_RECORDS SHOWN_
------------------------------------------------
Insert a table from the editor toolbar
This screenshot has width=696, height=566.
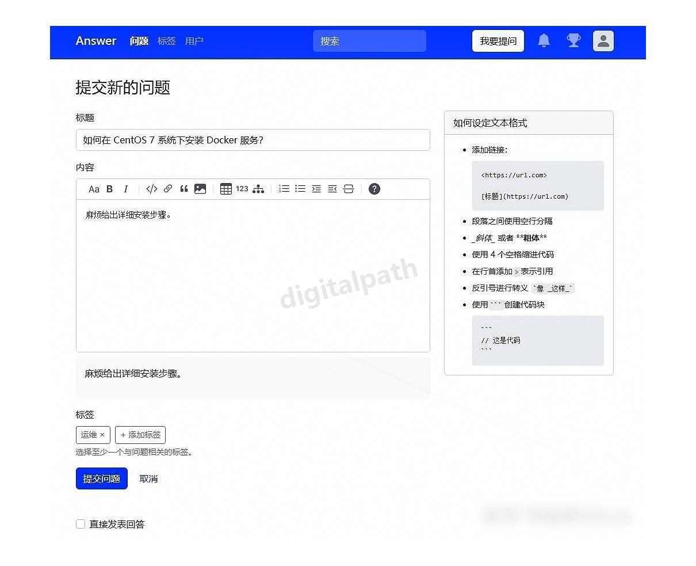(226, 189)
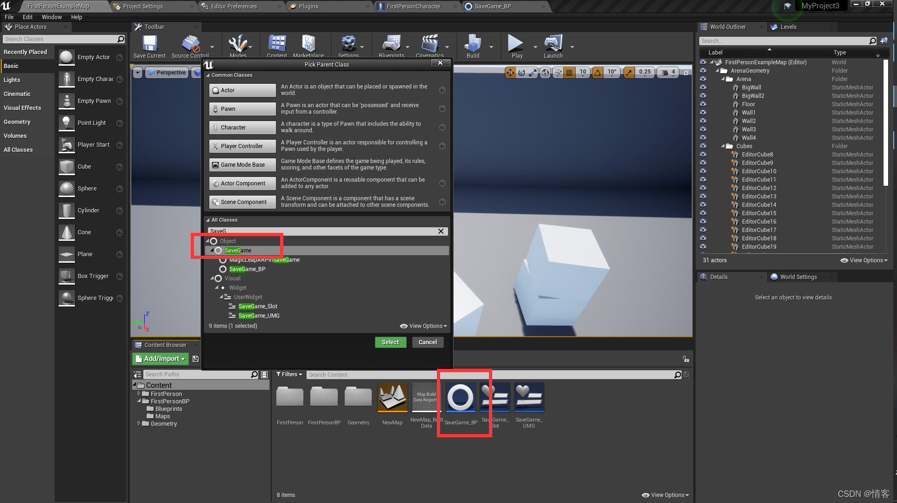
------------------------------------------------
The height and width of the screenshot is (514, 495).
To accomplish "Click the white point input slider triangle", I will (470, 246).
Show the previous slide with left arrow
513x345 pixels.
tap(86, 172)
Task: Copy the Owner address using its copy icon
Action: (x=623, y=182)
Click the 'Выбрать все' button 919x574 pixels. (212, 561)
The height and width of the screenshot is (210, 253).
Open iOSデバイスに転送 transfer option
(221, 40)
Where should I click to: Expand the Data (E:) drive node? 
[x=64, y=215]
------------------------------------------------
_GIVEN PROBLEM_
Please arrange the records as a two-column CSV with the columns instruction and location, one row per record, with each value in a single quoted field and any line breaks replaced by spaces. Begin at the line that has "Where should I" and stop after the line that has "[x=64, y=215]", including only those records.

_EXERCISE RESULT_
instruction,location
"Where should I click to: Expand the Data (E:) drive node?","[x=64, y=215]"